B. Le Mishna Beroura (ibid., s.k. 24) n'est pas d'accord avec le Taz. Il estime que tous les membres du foyer sont considérés comme une seule et même entité, puisqu'ils s'acquittent tous de l'obligation via la même coupe de Kiddoush. Par conséquent, le vin ne devient pas "entamé" (pagoum) par le fait que le maître de maison en boive, en ce qui concerne le reste de la famille. De plus, ajoute-t-il, le TaZ lui-même a écrit que l'essentiel est que celui qui récite la bénédiction le fasse sur un vin valide ; pour les autres membres, dont la consommation n'est qu'un accomplissement optimal de la mitzva (mitzva min hamouvh'ar), il n'est pas si obligatoire de boire un vin réparé.
(2) Pour quiconque souhaitant tenir compte de l'opinion du TaZ (cf. n. 1) et veut que sa famille boive un vin réparé, comment doit-il procéder ? Ce cas est également très fréquent lorsque celui qui a fait le Kiddoush n'a pas fini de boire tout le vin du verre et que l'on souhaite utiliser le reste pour un autre Kiddoush.
En pratique, les décisionnaires ont écrit, à la suite du Talmud de Jérusalem, qu'il est possible de le réparer. Cependant, ils divergent sur la raison sous-jacente, ce qui influe sur la méthode de réparation :
A. Le Maharam de Rothenburg (§476) écrit que l'on peut remettre le vin entamé du verre dans la bouteille, et ainsi le réparer selon le principe de "chaque goutte s'annule au fur et à mesure" (kama kama batil). C'est-à-dire que chaque goutte entamée qui tombe dans le vin valide s'y annule et devient valide comme lui. Selon son opinion, il faut s'assurer qu'il y a plus de vin dans la bouteille que dans le verre, sinon le vin ne pourrait pas s'annuler. Le Maharam ne considérait pas que cela constituait une annulation volontaire d'un interdit, car le vin entamé n'est pas réellement considéré comme un interdit qu'il ne faudrait pas annuler, mais plutôt comme un vin auquel il manque une certaine qualité. De plus, selon son approche, la solution du Rosh et des Tossafot (voir ci-dessous) n'est pas efficace : car de la même manière que le vin entamé se répare lorsqu'on le verse dans la bouteille, un vin valide versé de la bouteille vers un verre déjà entamé deviendrait lui-même entamé (cf. Prisha ad loc. et Aroukh HaShoulkhan OH id. al. 8).

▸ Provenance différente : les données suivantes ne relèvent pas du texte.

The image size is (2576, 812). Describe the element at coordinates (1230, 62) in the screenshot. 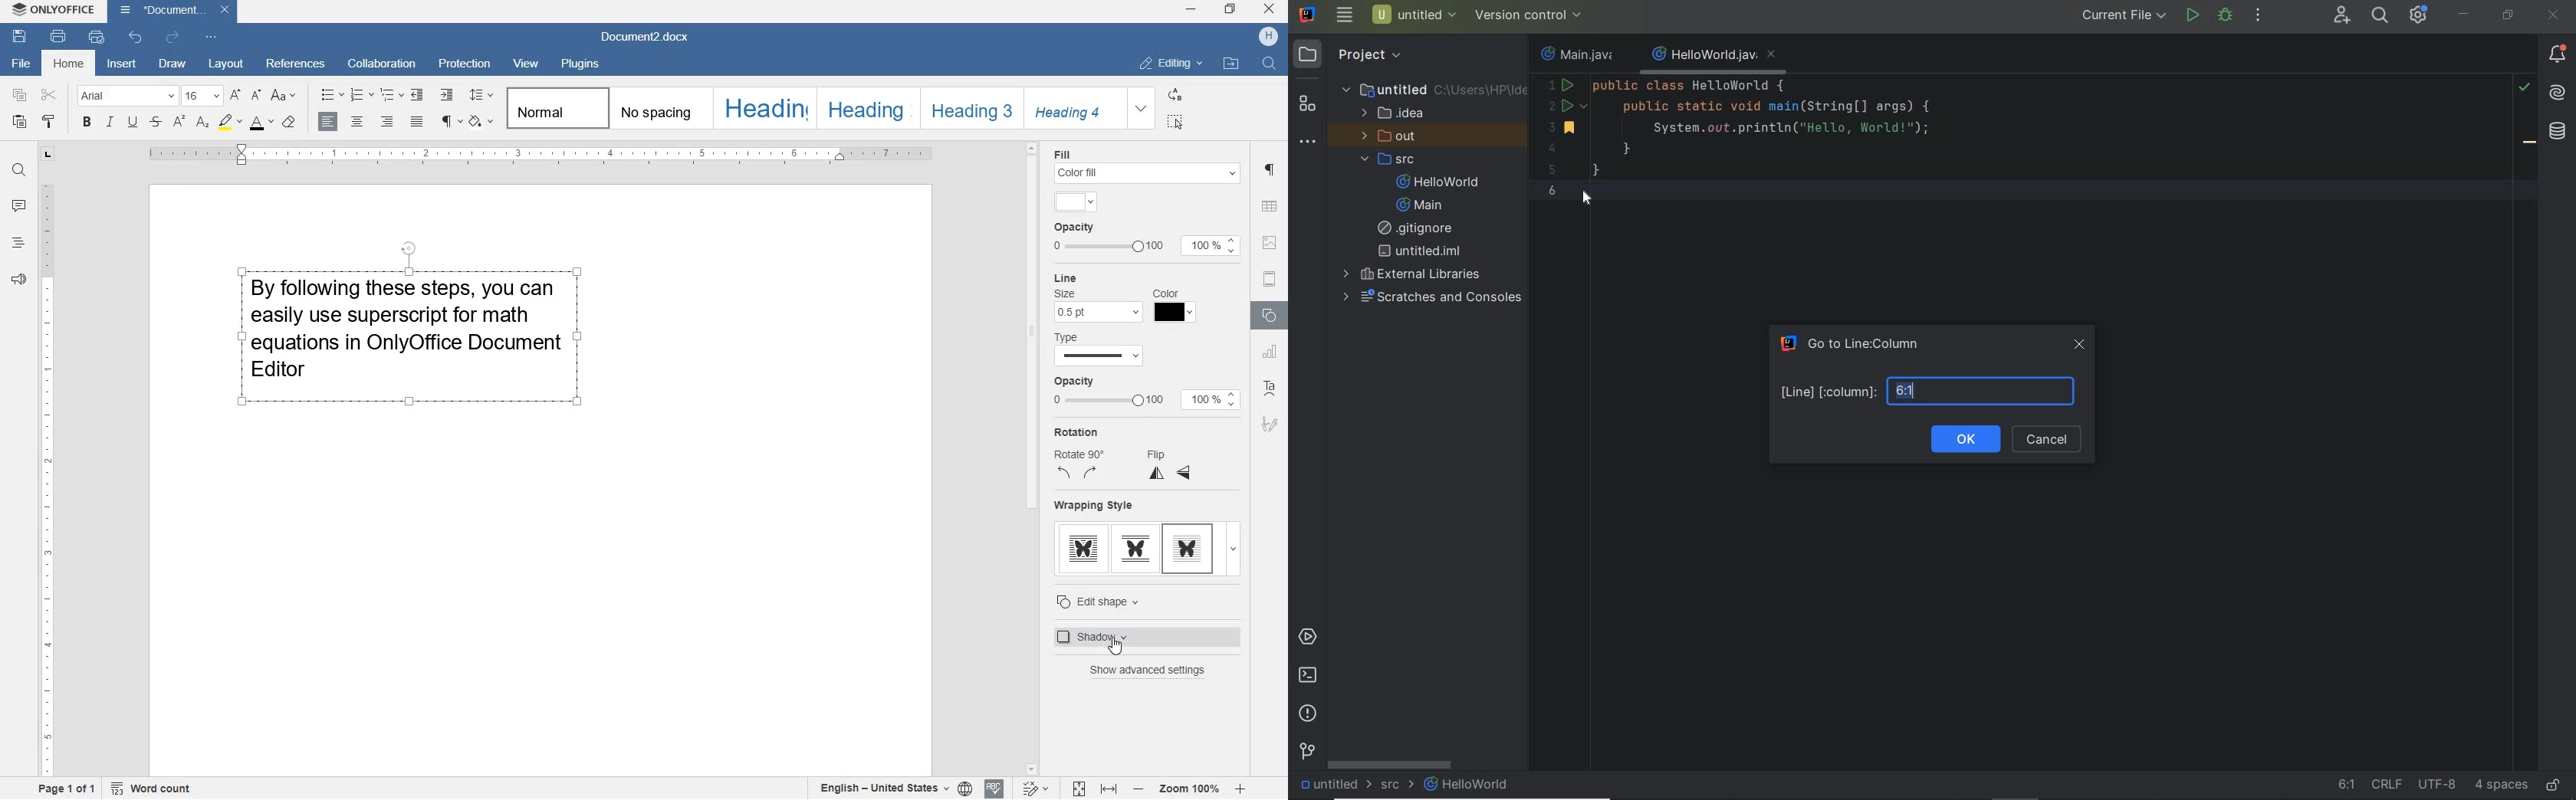

I see `OPEN FILE LOCATION` at that location.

B. Le Rosh (Pessah'im, chap. 10, §14), les Tossafot (Berakhot 52a, s.v. Ta'amo) et la majorité des Rishonim sont en désaccord avec le Maharam. Ils estiment que pour "réparer" le vin, il faut ajouter un peu de vin de la bouteille dans le verre (on peut également y ajouter un peu d'eau valide). La raison de leur désaccord avec le Maharam est qu'il est interdit d'annuler des interdits de manière intentionnelle. Or, lorsqu'on verse le vin entamé dans la bouteille, on répare un "interdit" intentionnellement.
Le Rosh dit textuellement :
> "Du Talmud de Jérusalem, il ressort qu'à une coupe entamée, on y ajoute une quantité infime et on la rend valide, et on peut même la réparer avec de l'eau. Car on y étudie : 'Rabbi Yona goûtait de la coupe et la réparait'. C'est-à-dire : il buvait de la coupe du Kiddoush ou de la bénédiction finale, y ajoutait un peu d'eau, et la laissait pour le lendemain".
Le Shoulh'an Aroukh (OH 182,6) a rapporté les deux opinions, mais l'opinion privilégiée est celle de la majorité des Rishonim, ainsi, il est possible de réparer le vin en versant un peu de la bouteille vers le verre. Néanmoins, si une personne a versé le vin du verre en retour dans la bouteille, le vin reste tout de même valide, selon l'opinion du Maharam.
Quiconque souhaite s'acquitter selon toutes les opinions peut verser un peu de vin de la bouteille dans le verre, puis reverser le contenu du verre dans la bouteille.